Thursday, August 23, 2007

Agile 2007 Conference Notes from a Newbie

What a week. I’ve never done booth duty before, and as a introverted product development type, it’s exhausting. I tried to flee to attend as many session as possible, mostly product management and Fit related sessions. So here goes with my notes from the conference:

Monday

Did some booth setup and attended a session by Naresh Jain of Thoughtworks and Micah Martin (yes, Uncle Bob’s son) on Acceptance Test Driven Development, where they described a lot of patterns and best practices in ATDD and using FitNesse. Some of the main ideas: write independent tests, don’t put everything in one big test, cleanup and teardown after your tests, avoid repeating by using includes, and don’t have too long of a feedback loop when using a build tool like Cruise Control – try out open source products like ProTest to get you feedback on your checkin within 5 minutes.

In the evening we checked out the ice-breaker in the ballroom and had a good chat with Rick Mugridge, the creator of Fit library. He was a walking booth with his ZiBreve shirt and hat – the shirt even had screenshots.

Tuesday

From my booth I could see a bit of the keynote by Susan Ershler. I spoke to her afterwards and got her book for my husband – she’s pretty inspiring. She and her husband were the first couple to climb the Seven Summits, including Everest. On her quest up Everest she had to try it a couple times, and go up and down to camps so the basic idea was sometimes to reach new heights you gotta do a bit of backtracking, and struggle long and hard.

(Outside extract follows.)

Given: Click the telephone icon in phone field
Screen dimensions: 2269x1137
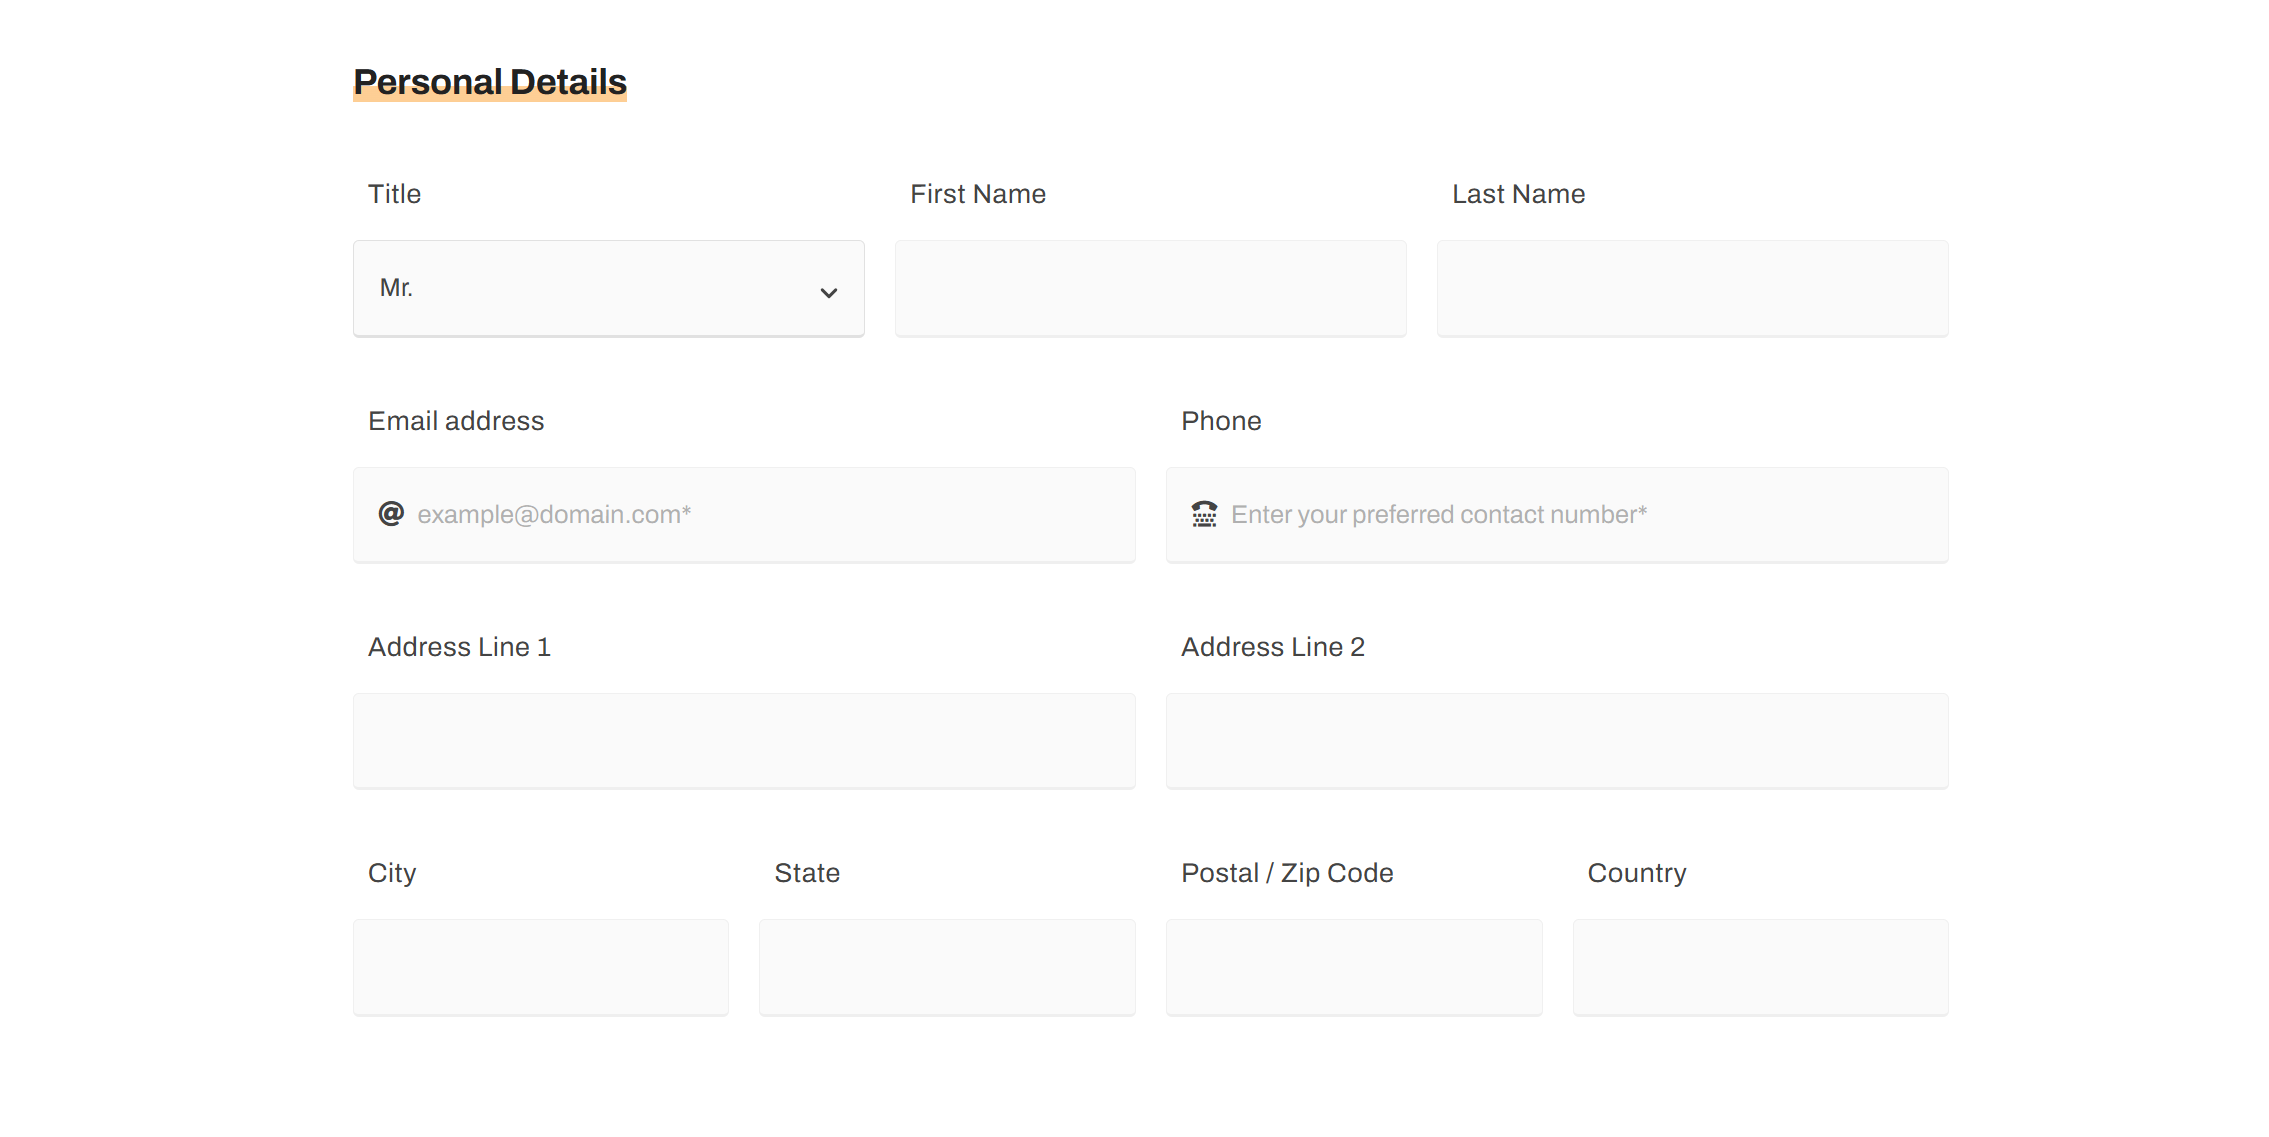Looking at the screenshot, I should pyautogui.click(x=1204, y=514).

Then I worked the booth. A fellow Canadian I met in the cafĂ© suggested I attend the session on Google’s Agile Adoption and I wish I had – I heard it was excellent.


Wednesday
I was up, bright and early, to check out Rick Mugridge and David Hussman speak about Executable project documents (basically about Fit). We spent some time writing up user stories and Fit tests. David was funny and it was well presented, but it was basically the same content as in the Fit book, “Fit for Developing Software.”

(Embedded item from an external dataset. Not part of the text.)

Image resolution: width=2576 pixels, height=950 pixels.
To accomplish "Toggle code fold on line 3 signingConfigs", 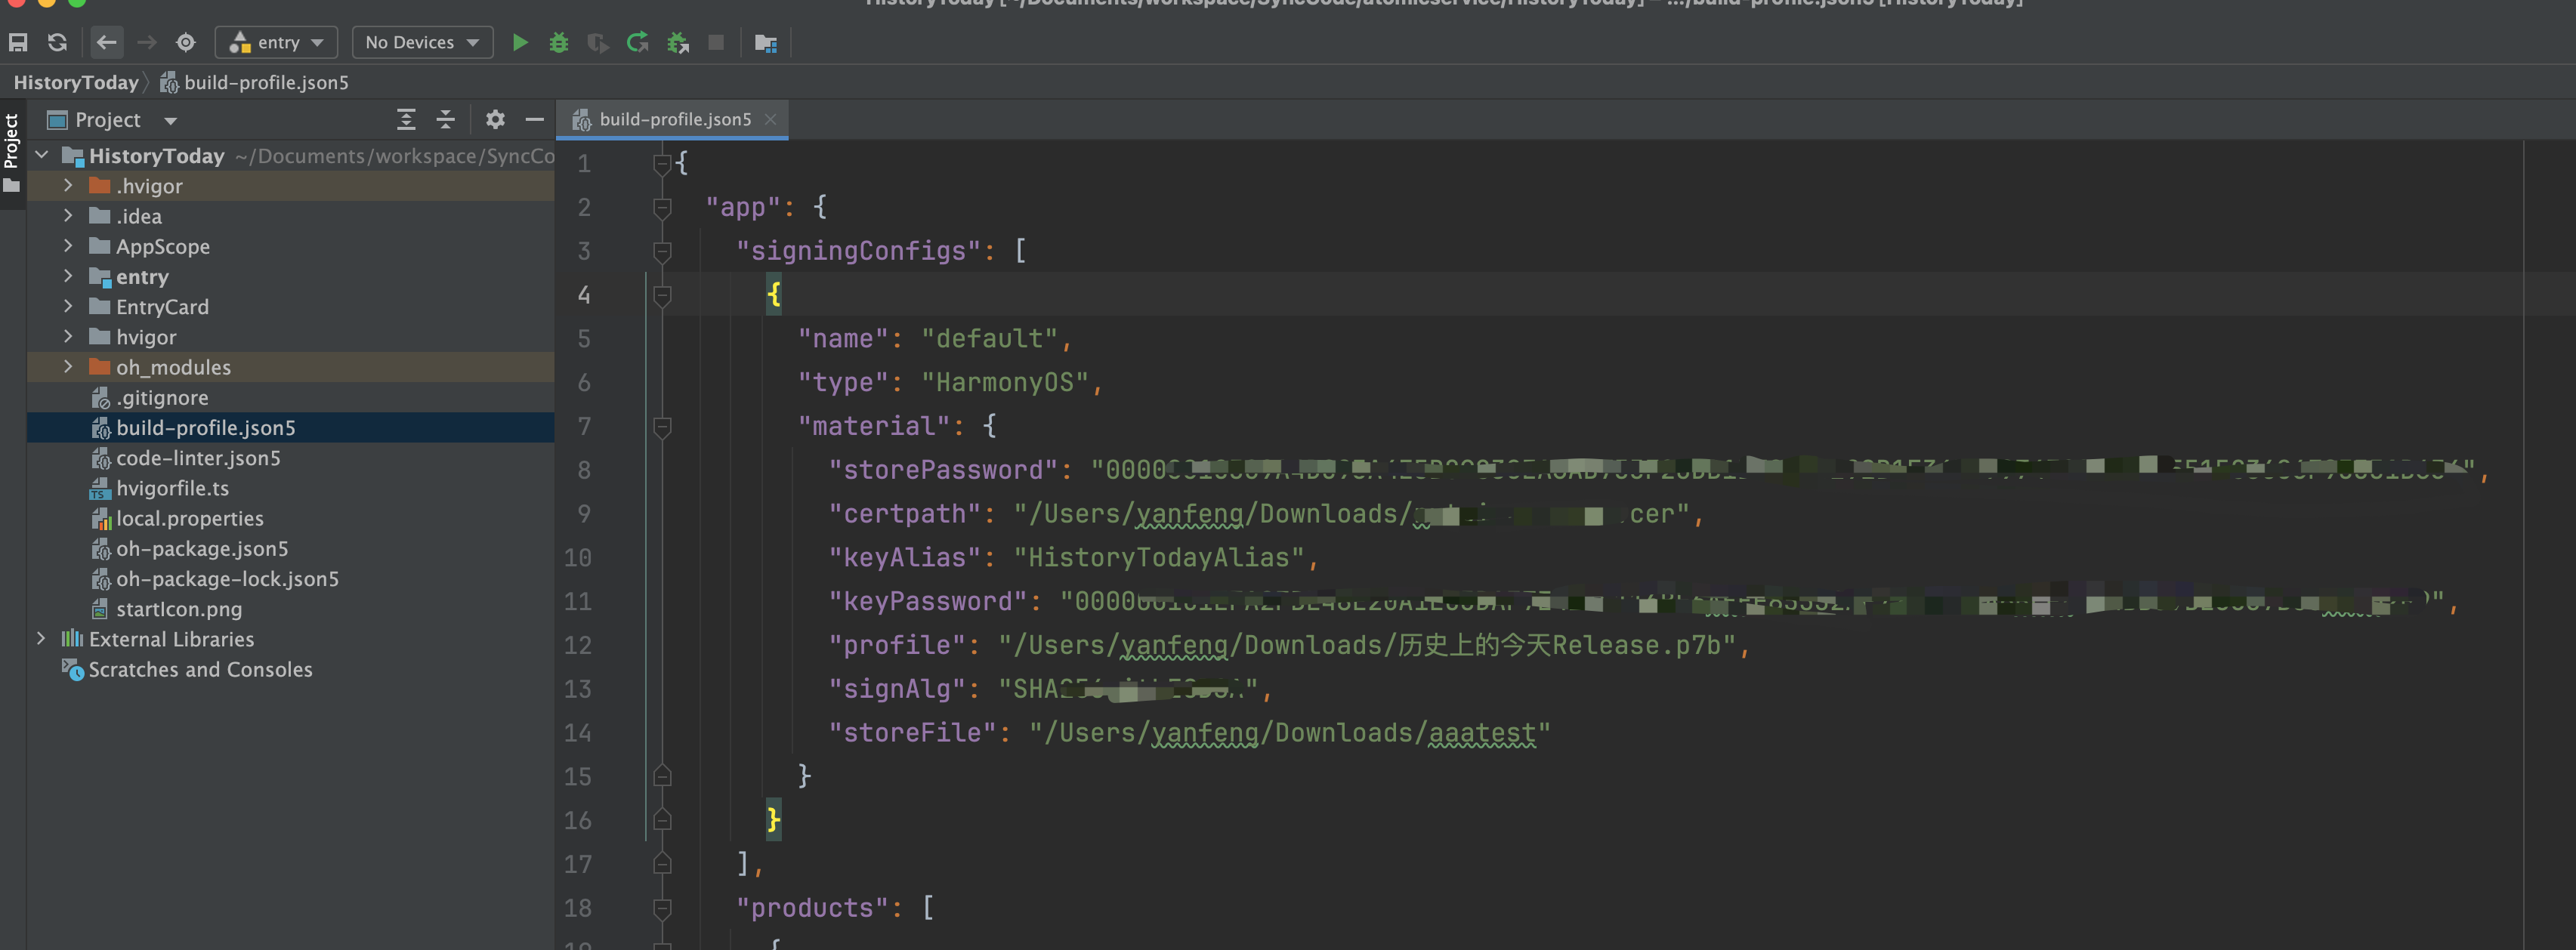I will 661,251.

Then in the afternoon, I checked out the leadership symposium in the South Ballroom. Saw 2 good talks, one on Agile Memes (successful Agile patterns basically) by Steve Baker and Joseph Thomas from DTE Energy and one on Enterprise Agile at Yahoo by Gabrielle Benefield. Steve described how they got their big energy company using Agile by slowly phasing it in, trying on pilot teams, and getting teams to volunteer to try out scrum. They did their scrum meetings in the cafeteria and were open to people listening in, and made it fun by dubbing it “Big Pop Time” (someone started a trend of getting a huge pop and making scrum a fun break in the day.) Gabrielle described how she similarly piloted scrum at Yahoo and got mass appeal by giving out cute Agile t-shirts, hiring very outgoing Agile coaches, making it a defacto almost subversive process rather than mandated. She basically made scrum and Agile cool, and it spread around Yahoo.

Thursday

I went to Gabrielle Benefield and Michael Holzer’s session on User Centred Design for Agile projects. They described their unusual research methods for finding out what users, in their case teenagers, wanted out of products and creating user profiles to help understand their target market.In “Agile Ghettos or Thriving Communities”, Chris Avery and Michael England presented the idea that we should have Agile methodologies move beyond product development departments up to the executive level. There is a divide between these levels, and having a scrum of scrums and more collaborative work between executive could bring productivity gains. They described many case studies of this working at unique companies, including WL Gore (they make Gortex). And Friday we flew home. It was an exhausting week and I did a lot of demos of FITpro and got some feedback, but that will be the topic of another blog post. See you at Agile 2008 in Toronto!